BEGIN Exercise passage
Big Pimpin’
I left the country for a few hours tonight.
I was in international territory as a guest of the United Nations.
The occasion was the premiere of MTV’s “Diary Of Jay-Z: Water For Life.” The half-hour special (which premieres this Sunday on MTV2 and MTV.com) follows Jay’s African travels among the one billion worldwide who lack access to safe drinking water. The project was a joint partnership between MTV, The UN, and Def Jam.
My role was oversight of the project’s digital corollary. My boss, Michael, and colleagues, Owen and Rahman, did most of the heavy lifting, but I was there through it all (which pretty much sums up an Executive Producer’s roll. And yes, grandma, my name is in the credits.)
But that’s just set up. The experience was, well, right on par with the rest of my crazy, weird week.
Getting into the UN is, not surprisingly, like getting on a plane. At the security gate on First and 46th, guards confirmed our identity, and that we were invited. A few hundred yards later, in a makeshift tent to the south of the General Assembly building, we emptied our pockets and passed through metal detectors. The tone of the proceedings, though, was much less severe. Everyone in line, from teenagers to diplomats to media executives to socialites, was excited and smiling. For many of us, this is a once-in-a-lifetime experience. MTV and the UN? Jay-Z and Kofi Annan? Who’d have thought.
END Exercise passage
▶ [What the task asks]
Set down the passage from the post about the MTV premiere at the UN exactly as it appears, starting at "Big Pimpin’" and ending at "and Def Jam.".
BEGIN Stored data
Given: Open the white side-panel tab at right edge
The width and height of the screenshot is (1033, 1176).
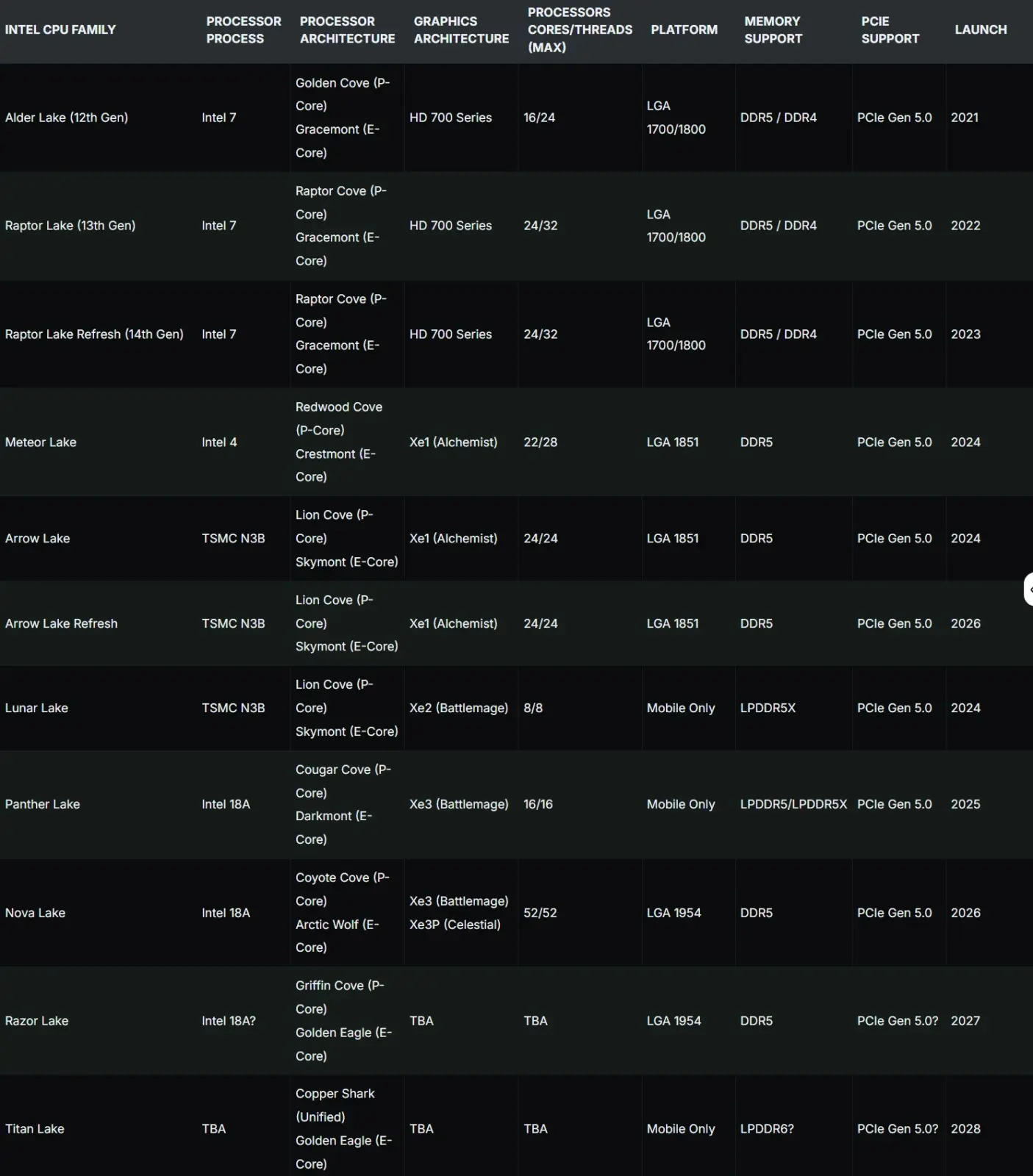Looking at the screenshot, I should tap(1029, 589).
END Stored data
▶ [Problem solution]
Big Pimpin’
I left the country for a few hours tonight.
I was in international territory as a guest of the United Nations.
The occasion was the premiere of MTV’s “Diary Of Jay-Z: Water For Life.” The half-hour special (which premieres this Sunday on MTV2 and MTV.com) follows Jay’s African travels among the one billion worldwide who lack access to safe drinking water. The project was a joint partnership between MTV, The UN, and Def Jam.